GIVEN PASSAGE Block Start

We conducted this systematic review following the Joanna Briggs Institute guidelines for systematic reviews [31]. To facilitate reproducible reporting, we present our results following the PRISMA (Preferred Reporting Items for Systematic Reviews and Meta-Analyses) statement [32]. This review was prospectively registered in PROSPERO (International Prospective Register of Systematic Reviews; PROSPERO ID: CRD42021246233). The protocol for this review has not been published.

Search Strategy

We searched Ovid MEDLINE, Ovid Embase, Clarivate Analytics Web of Science, Elsevier Scopus, and IEEE Xplore databases from the date of inception to October 2020. The following concepts were searched using subject headings keywords as needed: cancer, tumor, oncology, machine learning, artificial intelligence, performance metrics, mortality, cancer death, survival rate, and prognosis. The terms were combined using AND/OR Boolean statements. A full list of search terms along with a complete search strategy for each database used is provided in Multimedia Appendix 1. In addition, we reviewed the reference lists of each included study for relevant studies.

Study Selection

A total of 2 team members screened all the titles and abstracts of the articles identified in the search for studies. A senior ML researcher (CSG) resolved the discrepancies between the 2 reviewers. We then examined the full text of the remaining articles using the same approach but resolved disagreements via consensus. Studies were included if they (1) developed or validated ML-based models predicting ≤1-year mortality for patients of oncology, (2) made predictions using EHR data, (3) reported model performance, and (4) were original research published through a peer-reviewed process in English. We excluded studies if they (1) focused on risk factor investigation; (2) implemented existing models; (3) were not specific to patients with cancer; (4) used only image, genomic, clinical trial, or publicly available data; (5) predicted long-term (>1 year) mortality or survival probability; (6) created survival stratification using unsupervised ML approaches; and (7) were not peer-reviewed full papers. We defined short-term mortality as death happening within ≤1 year after receiving cancer diagnostics or certain treatments for this review.

Critical Appraisal

We evaluated the risk of bias (ROB) of each included study using the prediction model ROB assessment tool [33]. A total of 2 reviewers independently conducted the assessment for all the included studies and resolved conflicts by consensus.

GIVEN PASSAGE Block End

> TASKS TO PERFORM:
[A] In one to three sentences, explain why the review methods passage says its results are presented following the PRISMA statement.
[B] Answer these questions from the review methods passage, one answer per line, marked to match:
(i) Through what month and year were the databases searched?
(ii) Who resolved discrepancies between the 2 reviewers during title and abstract screening?
(iii) What tool was used to evaluate the risk of bias of each included study?
[C] Write the next part of the review methods passage, beginning after its final sentence about the risk of bias assessment.
The stored records have no connection to the review methods passage.

DATA FOR ANALYSIS Block Start

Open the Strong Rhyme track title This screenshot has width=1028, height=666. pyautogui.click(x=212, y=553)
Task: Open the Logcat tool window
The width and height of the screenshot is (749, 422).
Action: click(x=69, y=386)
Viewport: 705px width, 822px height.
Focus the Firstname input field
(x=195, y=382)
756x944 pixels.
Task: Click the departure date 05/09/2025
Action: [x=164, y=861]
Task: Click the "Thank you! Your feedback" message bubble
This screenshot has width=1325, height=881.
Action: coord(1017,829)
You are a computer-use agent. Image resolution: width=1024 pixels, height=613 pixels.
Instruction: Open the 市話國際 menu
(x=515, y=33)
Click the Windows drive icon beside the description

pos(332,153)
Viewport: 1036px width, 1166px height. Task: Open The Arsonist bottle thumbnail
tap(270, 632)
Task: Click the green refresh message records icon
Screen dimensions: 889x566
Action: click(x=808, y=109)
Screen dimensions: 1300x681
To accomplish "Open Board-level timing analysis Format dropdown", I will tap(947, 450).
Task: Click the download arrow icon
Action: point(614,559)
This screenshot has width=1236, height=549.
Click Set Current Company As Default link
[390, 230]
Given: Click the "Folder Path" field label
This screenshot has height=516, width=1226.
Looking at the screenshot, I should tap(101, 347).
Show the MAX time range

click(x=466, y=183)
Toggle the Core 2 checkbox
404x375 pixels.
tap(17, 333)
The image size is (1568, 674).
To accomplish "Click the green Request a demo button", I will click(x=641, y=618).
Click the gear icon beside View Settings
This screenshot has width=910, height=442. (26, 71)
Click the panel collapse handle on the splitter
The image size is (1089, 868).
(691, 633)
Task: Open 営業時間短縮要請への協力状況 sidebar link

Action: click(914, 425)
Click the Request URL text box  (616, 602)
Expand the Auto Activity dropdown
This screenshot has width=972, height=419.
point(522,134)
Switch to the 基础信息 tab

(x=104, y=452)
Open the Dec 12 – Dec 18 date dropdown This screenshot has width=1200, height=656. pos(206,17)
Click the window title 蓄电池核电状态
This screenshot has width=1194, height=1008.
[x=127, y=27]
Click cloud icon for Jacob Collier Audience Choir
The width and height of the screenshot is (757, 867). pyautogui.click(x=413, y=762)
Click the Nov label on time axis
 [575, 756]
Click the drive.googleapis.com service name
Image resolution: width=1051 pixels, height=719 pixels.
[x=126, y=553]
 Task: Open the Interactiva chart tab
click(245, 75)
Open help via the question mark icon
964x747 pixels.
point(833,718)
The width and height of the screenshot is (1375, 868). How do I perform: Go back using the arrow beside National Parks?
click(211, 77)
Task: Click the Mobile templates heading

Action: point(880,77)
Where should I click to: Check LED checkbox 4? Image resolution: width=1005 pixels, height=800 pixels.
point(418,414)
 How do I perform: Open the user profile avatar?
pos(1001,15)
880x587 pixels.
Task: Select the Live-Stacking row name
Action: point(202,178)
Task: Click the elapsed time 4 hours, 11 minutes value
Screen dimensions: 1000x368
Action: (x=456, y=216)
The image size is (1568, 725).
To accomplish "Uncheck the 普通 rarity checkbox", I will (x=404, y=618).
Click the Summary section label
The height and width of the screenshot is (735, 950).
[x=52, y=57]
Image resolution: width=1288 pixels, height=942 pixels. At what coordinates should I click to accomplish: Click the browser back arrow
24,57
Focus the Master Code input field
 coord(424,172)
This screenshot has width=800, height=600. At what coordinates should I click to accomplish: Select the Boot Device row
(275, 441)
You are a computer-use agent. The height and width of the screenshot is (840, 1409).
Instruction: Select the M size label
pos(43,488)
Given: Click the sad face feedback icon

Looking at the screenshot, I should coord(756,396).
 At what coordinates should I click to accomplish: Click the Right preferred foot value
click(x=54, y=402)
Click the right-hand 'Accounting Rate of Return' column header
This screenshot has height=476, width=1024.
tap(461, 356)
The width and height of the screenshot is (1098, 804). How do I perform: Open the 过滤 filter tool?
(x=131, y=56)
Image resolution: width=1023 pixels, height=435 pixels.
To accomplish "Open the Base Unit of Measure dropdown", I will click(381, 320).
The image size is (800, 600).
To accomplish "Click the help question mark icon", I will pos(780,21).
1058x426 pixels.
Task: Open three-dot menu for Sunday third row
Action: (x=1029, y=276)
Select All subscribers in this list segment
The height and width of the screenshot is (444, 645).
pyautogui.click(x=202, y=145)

DATA FOR ANALYSIS Block End

> RESPONSES BY ITEM NUMBER:
[A] The results follow the PRISMA statement to facilitate reproducible reporting.

[B]
(i) October 2020
(ii) A senior ML researcher (CSG)
(iii) The prediction model ROB assessment tool

[C]
Data Extraction and Synthesis

For data extraction, we developed a spreadsheet based on the items in the transparent reporting of a multivariable prediction model for individual prognosis or diagnosis (TRIPOD) [34] through iterative discussions. A total of 4 reviewers independently extracted information about sampling, data sources, predictive and outcome variables, modeling and evaluation approaches, model performance, and model interpretations using the spreadsheet from the included studies, with each study extracted by 2 reviewers. Discrepancies were discussed among all reviewers to reach a consensus. The collected data items are available in Multimedia Appendix 2 [35]. To summarize the evidence, we grouped the studies using TRIPOD’s classification for prediction model studies (Textbox 1) and summarized the data narratively and descriptively by group. To estimate the performance of each ML algorithm, we averaged the area under the receiver operating characteristic curve (AUROC) for each type of ML algorithm across the included studies and estimated SE for 95% CI calculation using the averaged AUROC and pooled validation sample size for each type of ML algorithm. In addition, we conducted a sensitivity analysis to assess the impact of studies that were outliers either on the basis of their sample size or their risk of bias.

Types of prediction model studies.

Study type and definition

Type 1a

Studies develop prediction model or models and evaluate model performance using the same data used for model development.

Type 1b

Studies develop prediction model or models and evaluate the model or models using the same data used for model development with resampling techniques (eg, bootstrapping and cross-validation) to avoid an optimistic performance estimate.

Type 2a

Studies randomly split data into two subsets: one for model development and another for model performance estimate.

Type 2b

Studies nonrandomly split data into two subsets: one for model development and another for model performance estimate. The splitting rule can be by institute, location, and time.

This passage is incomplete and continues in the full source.